Studying the details of the cost of the ten buildings indicates that the cost of steel bars required to construct the structures of the projects under study is about 12% of the total cost of the required materials, which corresponds to the usual trend in the Kingdom of Bahrain. It also shown that the percentage of wastage is about 15%, or even as high as 25%. This shows the importance of reducing the amount of waste and consequently the cost of the projects, which is the aim of this study.
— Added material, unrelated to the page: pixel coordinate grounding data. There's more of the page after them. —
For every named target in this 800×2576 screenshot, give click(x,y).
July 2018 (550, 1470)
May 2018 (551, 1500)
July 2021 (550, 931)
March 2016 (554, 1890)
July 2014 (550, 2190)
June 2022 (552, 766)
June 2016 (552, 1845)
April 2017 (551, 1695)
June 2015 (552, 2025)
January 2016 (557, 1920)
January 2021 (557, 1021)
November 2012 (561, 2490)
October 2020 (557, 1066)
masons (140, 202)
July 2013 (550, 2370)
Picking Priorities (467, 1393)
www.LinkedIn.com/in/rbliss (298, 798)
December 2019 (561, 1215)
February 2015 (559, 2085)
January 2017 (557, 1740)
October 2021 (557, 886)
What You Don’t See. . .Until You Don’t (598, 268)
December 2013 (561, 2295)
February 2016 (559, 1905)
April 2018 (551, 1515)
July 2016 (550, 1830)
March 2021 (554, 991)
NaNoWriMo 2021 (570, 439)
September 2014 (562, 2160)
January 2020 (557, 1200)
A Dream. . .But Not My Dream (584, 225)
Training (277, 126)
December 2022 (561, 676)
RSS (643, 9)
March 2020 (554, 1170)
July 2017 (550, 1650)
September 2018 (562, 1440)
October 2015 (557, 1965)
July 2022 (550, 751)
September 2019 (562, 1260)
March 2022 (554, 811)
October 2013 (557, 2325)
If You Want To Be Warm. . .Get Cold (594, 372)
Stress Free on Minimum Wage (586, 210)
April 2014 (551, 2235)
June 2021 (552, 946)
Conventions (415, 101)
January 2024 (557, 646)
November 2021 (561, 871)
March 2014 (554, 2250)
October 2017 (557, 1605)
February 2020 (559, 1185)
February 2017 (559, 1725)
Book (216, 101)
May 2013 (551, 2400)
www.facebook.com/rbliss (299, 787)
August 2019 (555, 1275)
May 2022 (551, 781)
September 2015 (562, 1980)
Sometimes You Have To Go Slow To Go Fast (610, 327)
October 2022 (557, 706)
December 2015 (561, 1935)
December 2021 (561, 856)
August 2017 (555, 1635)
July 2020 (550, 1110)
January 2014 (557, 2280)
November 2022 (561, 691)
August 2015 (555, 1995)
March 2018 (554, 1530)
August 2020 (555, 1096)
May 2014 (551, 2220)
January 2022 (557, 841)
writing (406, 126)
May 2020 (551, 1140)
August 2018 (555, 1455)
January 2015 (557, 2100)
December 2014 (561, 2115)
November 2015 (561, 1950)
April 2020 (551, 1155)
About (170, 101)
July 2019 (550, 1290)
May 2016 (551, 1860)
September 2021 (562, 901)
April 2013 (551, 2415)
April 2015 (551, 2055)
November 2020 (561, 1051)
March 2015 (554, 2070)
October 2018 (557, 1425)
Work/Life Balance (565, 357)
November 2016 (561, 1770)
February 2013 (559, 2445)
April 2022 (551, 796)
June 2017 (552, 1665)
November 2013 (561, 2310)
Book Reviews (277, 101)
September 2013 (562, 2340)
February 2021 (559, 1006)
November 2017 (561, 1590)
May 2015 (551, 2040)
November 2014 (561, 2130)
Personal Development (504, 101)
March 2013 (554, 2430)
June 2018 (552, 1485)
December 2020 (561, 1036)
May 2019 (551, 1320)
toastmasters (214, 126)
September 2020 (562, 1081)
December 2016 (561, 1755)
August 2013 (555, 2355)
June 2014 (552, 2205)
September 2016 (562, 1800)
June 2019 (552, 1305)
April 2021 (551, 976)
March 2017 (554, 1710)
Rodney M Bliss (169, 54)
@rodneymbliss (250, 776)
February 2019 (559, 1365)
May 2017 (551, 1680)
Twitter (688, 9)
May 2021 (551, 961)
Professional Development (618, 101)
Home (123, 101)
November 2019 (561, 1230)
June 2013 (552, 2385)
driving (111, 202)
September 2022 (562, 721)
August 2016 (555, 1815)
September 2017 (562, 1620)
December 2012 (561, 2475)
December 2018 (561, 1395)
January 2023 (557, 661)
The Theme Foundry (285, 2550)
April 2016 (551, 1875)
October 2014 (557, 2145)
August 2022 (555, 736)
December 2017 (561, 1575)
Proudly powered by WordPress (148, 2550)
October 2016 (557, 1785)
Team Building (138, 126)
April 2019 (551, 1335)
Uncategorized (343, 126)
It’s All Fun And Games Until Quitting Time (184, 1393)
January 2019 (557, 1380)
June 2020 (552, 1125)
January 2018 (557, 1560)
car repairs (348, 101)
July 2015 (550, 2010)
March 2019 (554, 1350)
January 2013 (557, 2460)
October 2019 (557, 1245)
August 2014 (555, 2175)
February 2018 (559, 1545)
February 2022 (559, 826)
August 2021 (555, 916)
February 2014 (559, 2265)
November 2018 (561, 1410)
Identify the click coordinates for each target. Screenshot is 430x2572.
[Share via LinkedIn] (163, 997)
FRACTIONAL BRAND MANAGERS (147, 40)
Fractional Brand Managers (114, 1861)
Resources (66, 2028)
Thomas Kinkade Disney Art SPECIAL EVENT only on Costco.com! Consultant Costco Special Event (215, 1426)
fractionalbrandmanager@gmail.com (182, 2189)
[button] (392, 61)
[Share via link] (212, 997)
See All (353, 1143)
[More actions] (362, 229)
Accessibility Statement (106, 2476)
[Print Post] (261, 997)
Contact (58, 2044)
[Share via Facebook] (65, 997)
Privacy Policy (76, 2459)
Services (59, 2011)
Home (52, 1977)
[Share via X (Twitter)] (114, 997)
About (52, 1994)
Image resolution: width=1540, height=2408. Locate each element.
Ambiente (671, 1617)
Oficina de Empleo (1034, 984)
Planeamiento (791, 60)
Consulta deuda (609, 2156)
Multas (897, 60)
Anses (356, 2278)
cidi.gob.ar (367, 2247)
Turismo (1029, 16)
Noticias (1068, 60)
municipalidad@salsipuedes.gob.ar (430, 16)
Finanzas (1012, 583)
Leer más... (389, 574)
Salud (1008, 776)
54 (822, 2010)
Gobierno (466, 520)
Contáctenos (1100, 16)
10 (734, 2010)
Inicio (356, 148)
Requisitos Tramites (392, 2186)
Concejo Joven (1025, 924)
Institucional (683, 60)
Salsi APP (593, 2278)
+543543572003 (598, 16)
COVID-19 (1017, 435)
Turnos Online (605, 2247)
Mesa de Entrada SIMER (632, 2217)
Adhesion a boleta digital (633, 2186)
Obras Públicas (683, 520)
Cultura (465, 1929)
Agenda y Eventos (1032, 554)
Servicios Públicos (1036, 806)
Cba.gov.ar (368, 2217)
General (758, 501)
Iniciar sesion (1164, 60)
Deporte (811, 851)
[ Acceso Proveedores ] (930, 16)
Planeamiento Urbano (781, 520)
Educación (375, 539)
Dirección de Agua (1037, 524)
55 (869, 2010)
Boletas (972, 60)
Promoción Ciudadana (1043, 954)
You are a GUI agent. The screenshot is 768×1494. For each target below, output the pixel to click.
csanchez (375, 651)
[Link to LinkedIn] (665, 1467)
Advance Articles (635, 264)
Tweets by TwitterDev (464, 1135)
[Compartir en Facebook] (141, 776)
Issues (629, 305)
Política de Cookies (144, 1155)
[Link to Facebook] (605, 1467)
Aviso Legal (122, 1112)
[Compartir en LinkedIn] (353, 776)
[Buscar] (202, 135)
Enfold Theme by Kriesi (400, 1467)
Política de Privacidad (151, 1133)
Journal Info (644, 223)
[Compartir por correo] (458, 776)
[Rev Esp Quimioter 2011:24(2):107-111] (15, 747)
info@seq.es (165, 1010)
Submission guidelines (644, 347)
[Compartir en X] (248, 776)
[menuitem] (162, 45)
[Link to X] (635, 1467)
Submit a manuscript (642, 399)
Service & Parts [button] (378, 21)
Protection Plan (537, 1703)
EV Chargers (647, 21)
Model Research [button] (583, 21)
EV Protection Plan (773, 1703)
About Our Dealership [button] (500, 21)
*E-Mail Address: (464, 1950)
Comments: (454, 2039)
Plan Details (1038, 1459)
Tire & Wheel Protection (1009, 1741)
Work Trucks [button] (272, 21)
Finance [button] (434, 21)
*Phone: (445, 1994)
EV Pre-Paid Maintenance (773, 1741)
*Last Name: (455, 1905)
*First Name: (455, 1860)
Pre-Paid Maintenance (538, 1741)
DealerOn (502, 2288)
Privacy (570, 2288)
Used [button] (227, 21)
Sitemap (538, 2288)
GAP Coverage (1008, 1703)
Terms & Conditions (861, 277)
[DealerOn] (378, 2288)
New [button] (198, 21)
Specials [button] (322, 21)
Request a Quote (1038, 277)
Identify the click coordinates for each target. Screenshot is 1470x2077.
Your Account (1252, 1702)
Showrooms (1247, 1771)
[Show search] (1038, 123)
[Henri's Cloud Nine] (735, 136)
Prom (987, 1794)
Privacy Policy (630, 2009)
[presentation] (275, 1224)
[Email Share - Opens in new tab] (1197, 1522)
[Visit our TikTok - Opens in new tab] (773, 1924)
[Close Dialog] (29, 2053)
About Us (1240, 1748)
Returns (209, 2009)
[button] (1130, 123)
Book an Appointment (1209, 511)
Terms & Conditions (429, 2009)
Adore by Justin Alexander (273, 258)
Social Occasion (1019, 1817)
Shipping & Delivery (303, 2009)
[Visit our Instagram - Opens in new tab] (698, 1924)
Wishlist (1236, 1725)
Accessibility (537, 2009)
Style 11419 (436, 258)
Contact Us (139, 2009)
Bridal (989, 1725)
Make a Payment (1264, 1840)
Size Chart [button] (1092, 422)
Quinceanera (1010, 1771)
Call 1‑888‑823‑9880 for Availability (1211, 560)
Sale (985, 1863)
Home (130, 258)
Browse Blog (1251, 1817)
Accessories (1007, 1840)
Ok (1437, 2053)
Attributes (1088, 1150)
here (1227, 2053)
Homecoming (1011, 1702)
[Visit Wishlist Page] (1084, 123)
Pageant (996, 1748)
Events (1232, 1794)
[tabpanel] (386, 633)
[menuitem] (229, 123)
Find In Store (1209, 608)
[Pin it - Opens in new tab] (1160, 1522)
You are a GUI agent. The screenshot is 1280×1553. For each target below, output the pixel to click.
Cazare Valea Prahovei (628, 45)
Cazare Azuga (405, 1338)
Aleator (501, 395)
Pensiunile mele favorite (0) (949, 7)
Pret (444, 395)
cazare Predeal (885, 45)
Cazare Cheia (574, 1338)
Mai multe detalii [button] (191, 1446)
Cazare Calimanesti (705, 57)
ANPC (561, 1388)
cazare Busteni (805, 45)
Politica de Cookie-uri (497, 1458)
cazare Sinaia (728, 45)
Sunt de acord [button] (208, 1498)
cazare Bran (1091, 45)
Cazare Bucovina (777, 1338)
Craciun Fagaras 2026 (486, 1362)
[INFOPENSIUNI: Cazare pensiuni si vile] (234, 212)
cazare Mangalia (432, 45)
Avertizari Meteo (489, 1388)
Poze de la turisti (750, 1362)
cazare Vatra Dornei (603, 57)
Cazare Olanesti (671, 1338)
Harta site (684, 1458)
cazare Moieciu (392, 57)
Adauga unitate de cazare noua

By implementing the two solvers and the developed DSS-TLP programme, the following conclusion is drawn: the waste could be reduced by 4.4% (ranging from 1.59% to 7.65% for the ten buildings) and consequently the cost of the project. This amount of reduction of waste of steel bar may look small; it is due to the long and accumulated experience of the manager in construction of multi-storey residential buildings.